Die andere wichtige Verwendung von Null in der Mathematik findet sich in der Stellenschreibweise einer Zahl, etwa für fehlende Zehner in der Zahl 1203. Die Null als Stelle hat eine gewisse Verwandtschaft mit der Null als Menge, aber nur eine begrenzte: Bei der schriftlichen Subtraktion mit Übertrag erhält sie vorübergehend den Wert zehn, was bei der Null als Menge nicht möglich ist.

Lange vor den römischen Zahlen und ihrer additiven Nummerierung (MCCIII) tauchten Stellenwertsysteme bereits vor 4000 Jahren in der babylonischen Mathematik mit einem Zahlensystem auf Basis 60 auf, ebenso später bei Archimedes. Zahlen wurden zunächst tabella­risch beispielsweise mit dem Abakus dargestellt, wodurch das Fehlen eines bestimmten Faktors durch eine einfache Leerstelle ausgedrückt werden konnte. Das Schreiben von Zahlen ohne Tabelle machte später die Einführung eines eigenen Symbols notwendig, das übrigens nicht immer mit dem Symbol für die Null als Menge identisch war.

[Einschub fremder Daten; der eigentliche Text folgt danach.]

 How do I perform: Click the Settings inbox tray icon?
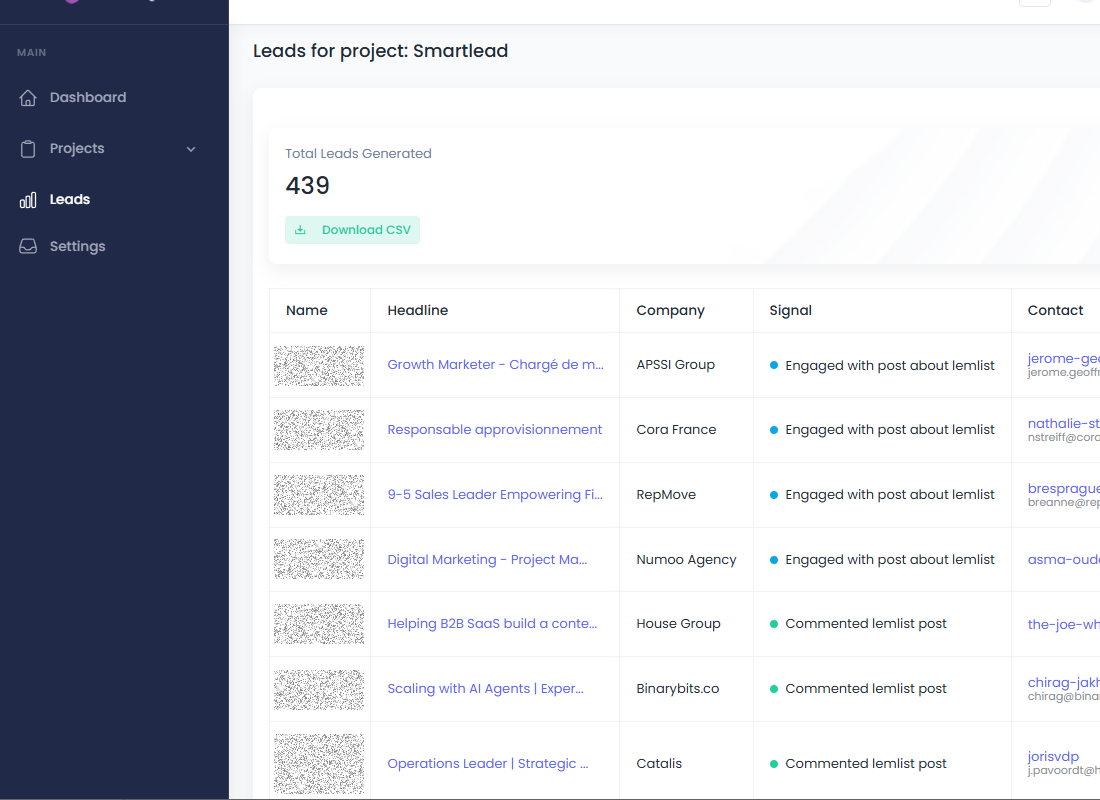(x=29, y=247)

«Das Konzept eines Hammers ist genauso approximativ wie das Konzept der Null.»Roy Wagner

Die Null hat noch weitere Verwendungszwecke. Sie findet sich auch in der Zählung wieder, wie bei der Uhrzeit, die um Mitternacht (00:00 Uhr) statt um eins beginnt. Die Architekten im alten Ägypten verwendeten die Null-Hieroglyphe, um geometrische Bezugspunkte bei Bauwerken anzugeben. Die Null taucht auch in der digitalen Welt auf, die Informationen mithilfe von 1 und 0 darstellt. Die Verwendung dieses Binärsystems in der Informatik geht auf die Boolesche Algebra zurück, die die formale Logik formalisierte. Indem sie Eins und Null mit wahren und falschen Aussagen verbindet, nutzt sie die Ähnlichkeit zwischen logischen Operatoren (und, oder) und Berechnungen, die mit den Zahlen 0 und 1 durchgeführt werden.

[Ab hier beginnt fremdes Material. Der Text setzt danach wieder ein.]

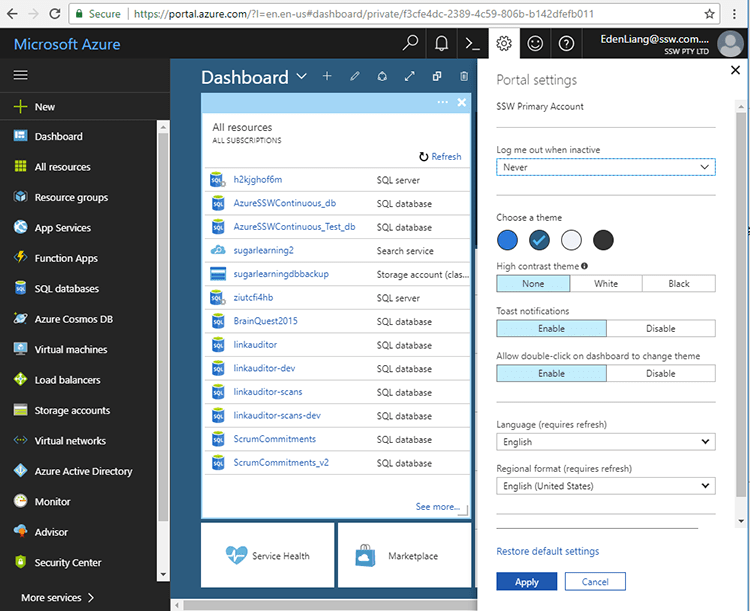The width and height of the screenshot is (750, 611).
Task: Open Virtual machines in the sidebar
Action: tap(71, 350)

All diese Nullen stehen für unterschiedliche mathematische Konzepte. «Die Idee der Null zu verstehen bedeutet, zwischen diesen verschiedenen Kontexten navigieren zu können», betont Wagner. «Im Übrigen werden ständig neue Nullkonzepte entwickelt, einige haben Bestand und andere nicht.» Sind Null und Unendlich lediglich mathematische Objekte oder Teil der Welt? «Das Bezeichnende vom Bezeichneten zu trennen, scheint mir nicht hilfreich», antwortet der Philosoph. «Jedes Zeichen besitzt reale Materialität, und jeder Gegenstand hat eine symbolische Bedeutung. Schliesslich ist das Konzept eines Hammers genauso approximativ wie das Konzept der Null.»